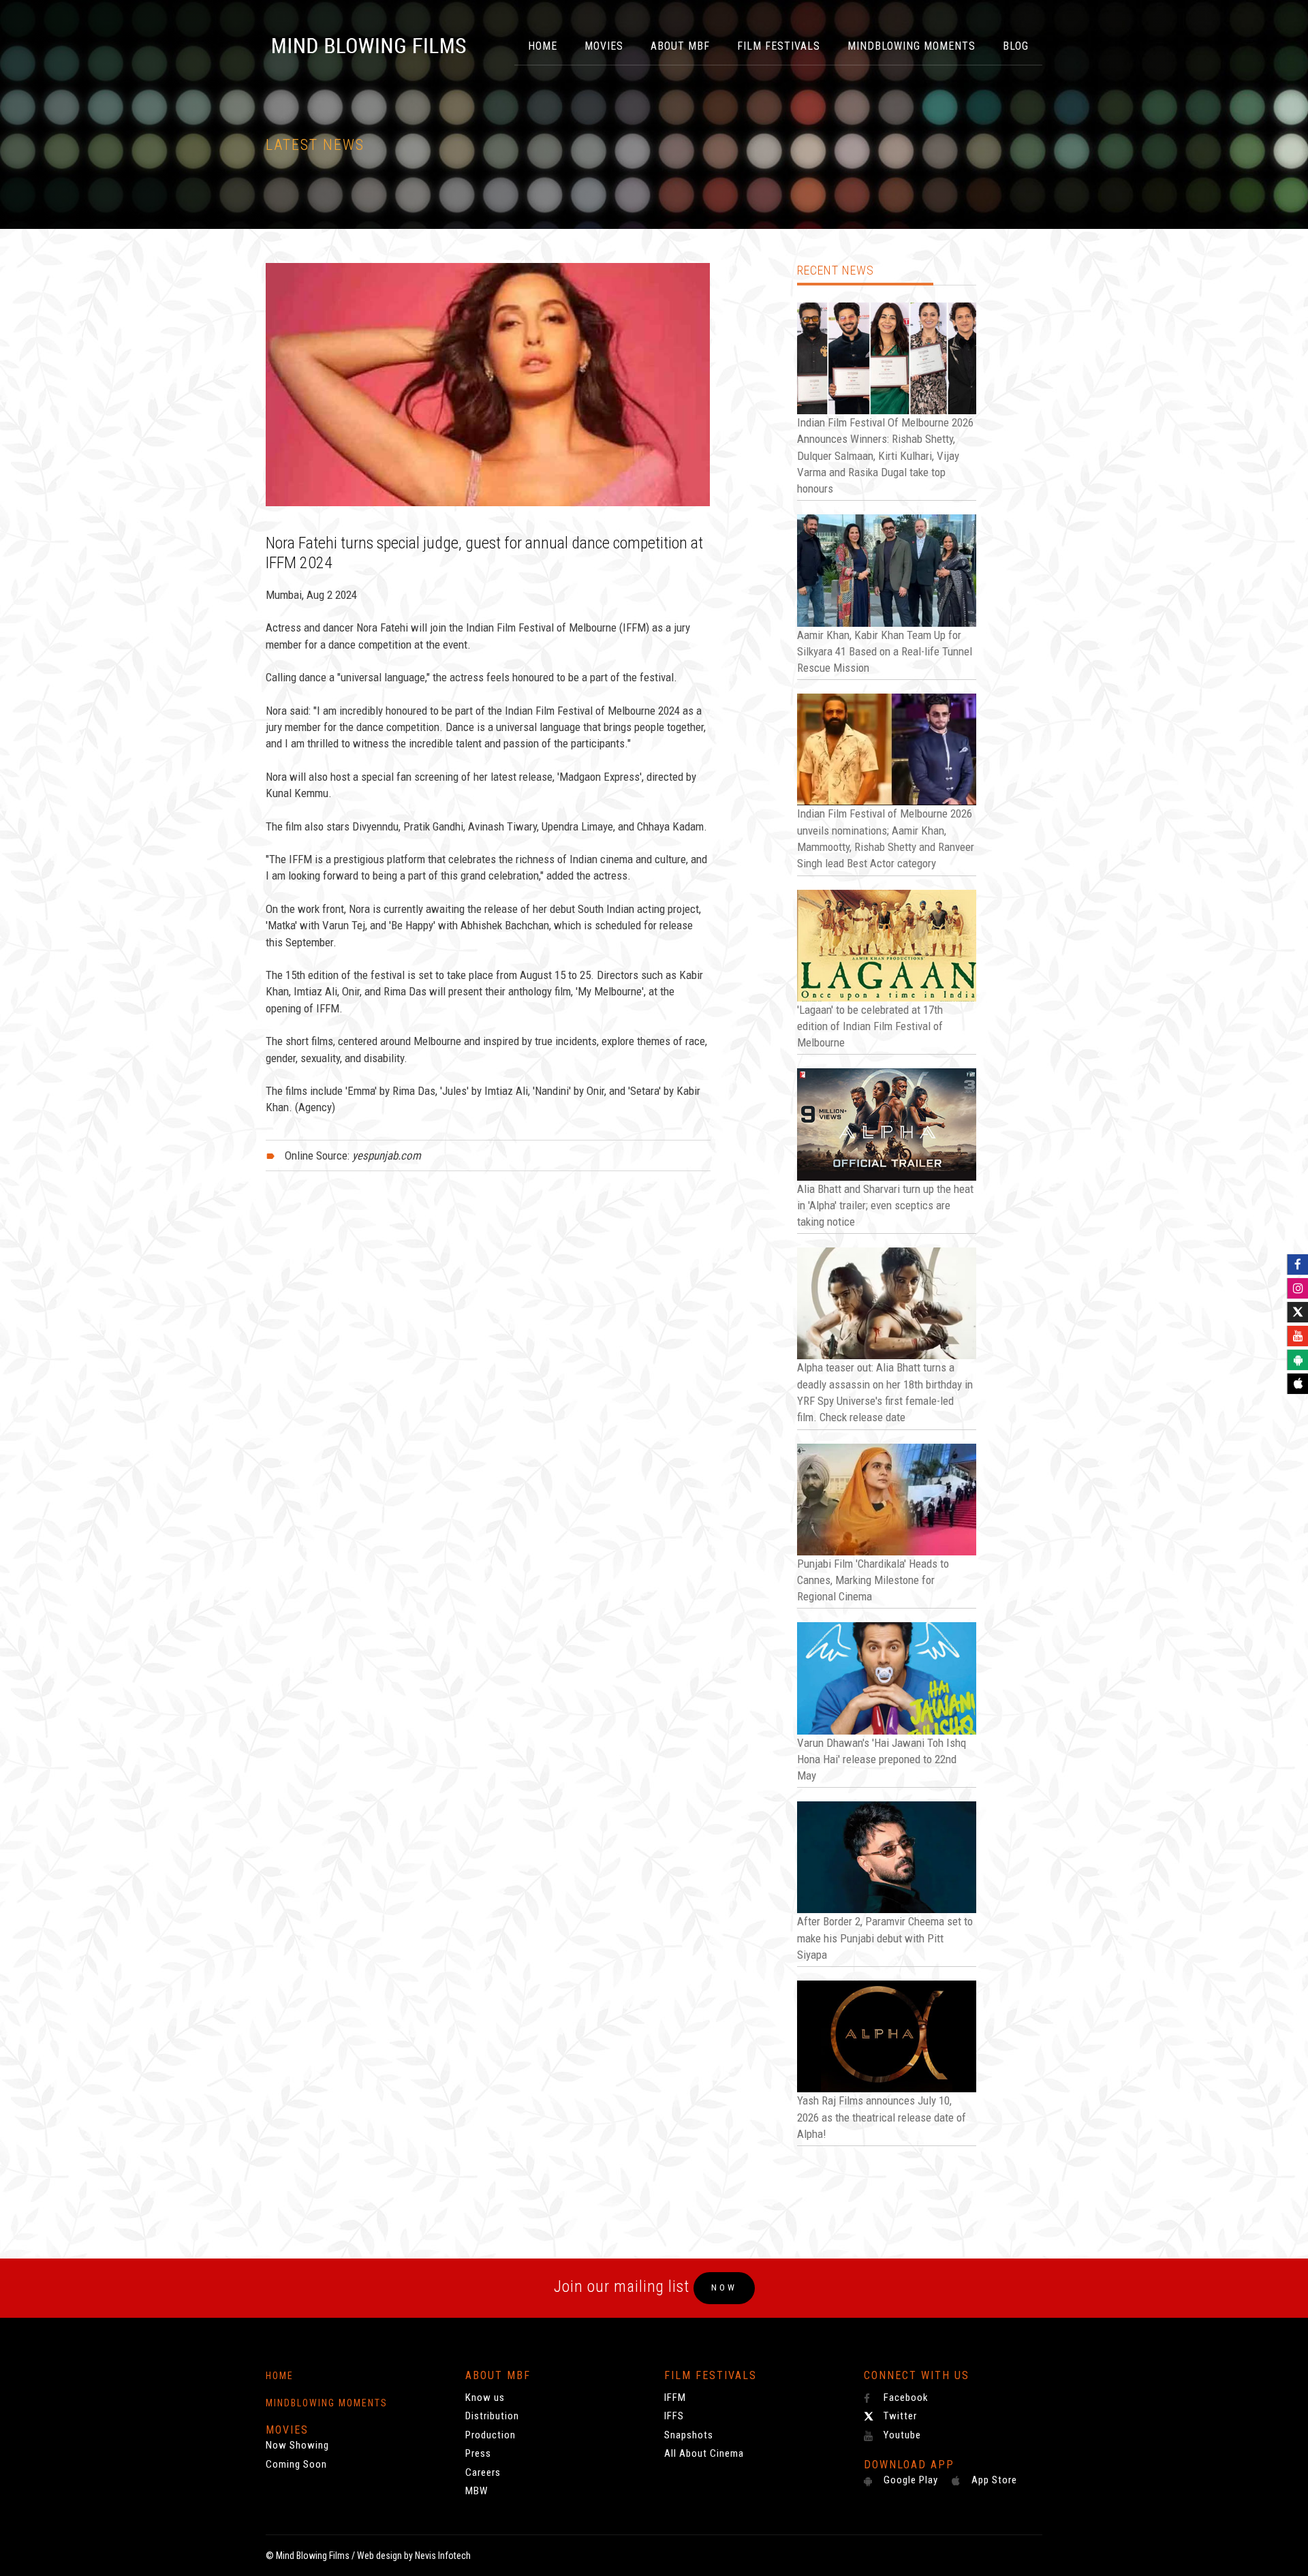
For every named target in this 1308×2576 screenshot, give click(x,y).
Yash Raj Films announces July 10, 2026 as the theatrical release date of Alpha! (881, 2117)
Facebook (905, 2397)
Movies (604, 46)
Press (478, 2453)
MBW (476, 2491)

______________________________

» TASK GOAL
Would you set down each line of the data exactly, with no images included?

» REPLY TO THE EXERCISE
For every named target in this 1308×2576 screenshot, give click(x,y).
Yash Raj Films announces July 10, 2026 as the theatrical release date of Alpha! (881, 2117)
Facebook (905, 2397)
Movies (604, 46)
Press (478, 2453)
MBW (476, 2491)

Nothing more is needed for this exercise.